[[ MATERIAL PROVIDED, beginning ]]

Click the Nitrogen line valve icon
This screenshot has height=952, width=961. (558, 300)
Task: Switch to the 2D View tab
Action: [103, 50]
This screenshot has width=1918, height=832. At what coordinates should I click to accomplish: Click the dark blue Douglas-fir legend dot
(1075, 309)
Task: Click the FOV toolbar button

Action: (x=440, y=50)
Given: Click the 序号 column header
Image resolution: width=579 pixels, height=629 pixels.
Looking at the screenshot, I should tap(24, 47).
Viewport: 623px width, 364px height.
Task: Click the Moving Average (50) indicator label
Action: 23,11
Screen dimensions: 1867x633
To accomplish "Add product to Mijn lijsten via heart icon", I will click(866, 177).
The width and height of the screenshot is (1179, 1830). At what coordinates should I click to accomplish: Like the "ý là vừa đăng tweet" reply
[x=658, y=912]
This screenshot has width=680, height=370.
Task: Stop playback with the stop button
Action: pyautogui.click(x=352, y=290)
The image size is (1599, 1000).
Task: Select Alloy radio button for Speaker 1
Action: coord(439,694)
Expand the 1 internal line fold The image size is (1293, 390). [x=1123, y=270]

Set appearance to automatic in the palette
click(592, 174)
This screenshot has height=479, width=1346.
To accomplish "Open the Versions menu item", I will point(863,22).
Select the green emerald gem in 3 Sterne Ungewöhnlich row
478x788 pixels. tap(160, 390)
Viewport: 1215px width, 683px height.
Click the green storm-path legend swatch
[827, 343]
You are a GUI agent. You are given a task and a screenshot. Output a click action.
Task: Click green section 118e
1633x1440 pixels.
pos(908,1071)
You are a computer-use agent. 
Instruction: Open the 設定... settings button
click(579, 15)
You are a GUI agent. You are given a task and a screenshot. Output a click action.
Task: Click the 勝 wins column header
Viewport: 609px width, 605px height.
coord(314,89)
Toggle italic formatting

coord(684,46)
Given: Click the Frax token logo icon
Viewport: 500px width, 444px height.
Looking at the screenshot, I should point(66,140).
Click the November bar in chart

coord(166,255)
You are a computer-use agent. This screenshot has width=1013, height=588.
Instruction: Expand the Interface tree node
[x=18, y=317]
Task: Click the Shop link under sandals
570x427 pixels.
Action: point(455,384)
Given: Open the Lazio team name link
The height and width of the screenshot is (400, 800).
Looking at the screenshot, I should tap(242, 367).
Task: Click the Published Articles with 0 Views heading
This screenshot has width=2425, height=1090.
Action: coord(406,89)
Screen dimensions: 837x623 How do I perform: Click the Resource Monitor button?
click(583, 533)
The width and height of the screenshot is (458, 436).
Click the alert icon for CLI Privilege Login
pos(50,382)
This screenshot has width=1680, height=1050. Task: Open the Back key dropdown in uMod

[[ MATERIAL PROVIDED, end ]]

Output, from the data above, the lines from the line with "Given: Click the 序号 column header" to the line with "Screen dimensions: 1867x633" exactly as they stand, both ends included and nothing else.

Given: Click the 序号 column header
Image resolution: width=579 pixels, height=629 pixels.
Looking at the screenshot, I should tap(24, 47).
Viewport: 623px width, 364px height.
Task: Click the Moving Average (50) indicator label
Action: 23,11
Screen dimensions: 1867x633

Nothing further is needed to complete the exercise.